### Exercise aim
Each of the entries below needs to be given again exactly.

┌─ Records shown

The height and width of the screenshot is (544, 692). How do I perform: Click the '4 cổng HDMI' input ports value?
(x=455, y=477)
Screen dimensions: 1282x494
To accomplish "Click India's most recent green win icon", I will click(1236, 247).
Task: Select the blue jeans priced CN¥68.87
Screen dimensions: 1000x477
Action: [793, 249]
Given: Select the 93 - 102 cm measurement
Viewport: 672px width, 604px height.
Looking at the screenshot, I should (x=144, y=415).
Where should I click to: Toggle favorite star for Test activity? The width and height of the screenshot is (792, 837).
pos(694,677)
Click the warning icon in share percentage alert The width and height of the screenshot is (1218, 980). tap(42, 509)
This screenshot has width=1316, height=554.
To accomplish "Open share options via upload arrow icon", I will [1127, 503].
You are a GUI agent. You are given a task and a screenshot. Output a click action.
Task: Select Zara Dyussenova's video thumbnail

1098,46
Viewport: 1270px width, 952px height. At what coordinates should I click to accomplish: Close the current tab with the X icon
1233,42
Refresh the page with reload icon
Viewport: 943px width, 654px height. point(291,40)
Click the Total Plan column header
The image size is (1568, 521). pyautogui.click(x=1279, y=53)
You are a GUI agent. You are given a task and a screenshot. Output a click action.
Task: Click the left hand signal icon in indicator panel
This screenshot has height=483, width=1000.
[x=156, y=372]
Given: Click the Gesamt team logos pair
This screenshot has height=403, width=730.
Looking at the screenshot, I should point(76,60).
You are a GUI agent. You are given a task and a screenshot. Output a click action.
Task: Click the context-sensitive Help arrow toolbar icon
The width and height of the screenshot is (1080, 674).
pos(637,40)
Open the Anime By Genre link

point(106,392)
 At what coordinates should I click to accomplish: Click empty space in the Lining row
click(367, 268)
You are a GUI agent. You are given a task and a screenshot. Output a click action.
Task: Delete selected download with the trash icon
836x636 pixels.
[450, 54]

└─

### Output for this task
The height and width of the screenshot is (544, 692). How do I perform: Click the '4 cổng HDMI' input ports value?
(x=455, y=477)
Screen dimensions: 1282x494
To accomplish "Click India's most recent green win icon", I will click(1236, 247).
Task: Select the blue jeans priced CN¥68.87
Screen dimensions: 1000x477
Action: [793, 249]
Given: Select the 93 - 102 cm measurement
Viewport: 672px width, 604px height.
Looking at the screenshot, I should (x=144, y=415).
Where should I click to: Toggle favorite star for Test activity? The width and height of the screenshot is (792, 837).
pos(694,677)
Click the warning icon in share percentage alert The width and height of the screenshot is (1218, 980). tap(42, 509)
This screenshot has width=1316, height=554.
To accomplish "Open share options via upload arrow icon", I will [1127, 503].
You are a GUI agent. You are given a task and a screenshot. Output a click action.
Task: Select Zara Dyussenova's video thumbnail

1098,46
Viewport: 1270px width, 952px height. At what coordinates should I click to accomplish: Close the current tab with the X icon
1233,42
Refresh the page with reload icon
Viewport: 943px width, 654px height. point(291,40)
Click the Total Plan column header
The image size is (1568, 521). pyautogui.click(x=1279, y=53)
You are a GUI agent. You are given a task and a screenshot. Output a click action.
Task: Click the left hand signal icon in indicator panel
This screenshot has height=483, width=1000.
[x=156, y=372]
Given: Click the Gesamt team logos pair
This screenshot has height=403, width=730.
Looking at the screenshot, I should point(76,60).
You are a GUI agent. You are given a task and a screenshot. Output a click action.
Task: Click the context-sensitive Help arrow toolbar icon
The width and height of the screenshot is (1080, 674).
pos(637,40)
Open the Anime By Genre link

point(106,392)
 At what coordinates should I click to accomplish: Click empty space in the Lining row
click(367, 268)
You are a GUI agent. You are given a task and a screenshot. Output a click action.
Task: Delete selected download with the trash icon
836x636 pixels.
[450, 54]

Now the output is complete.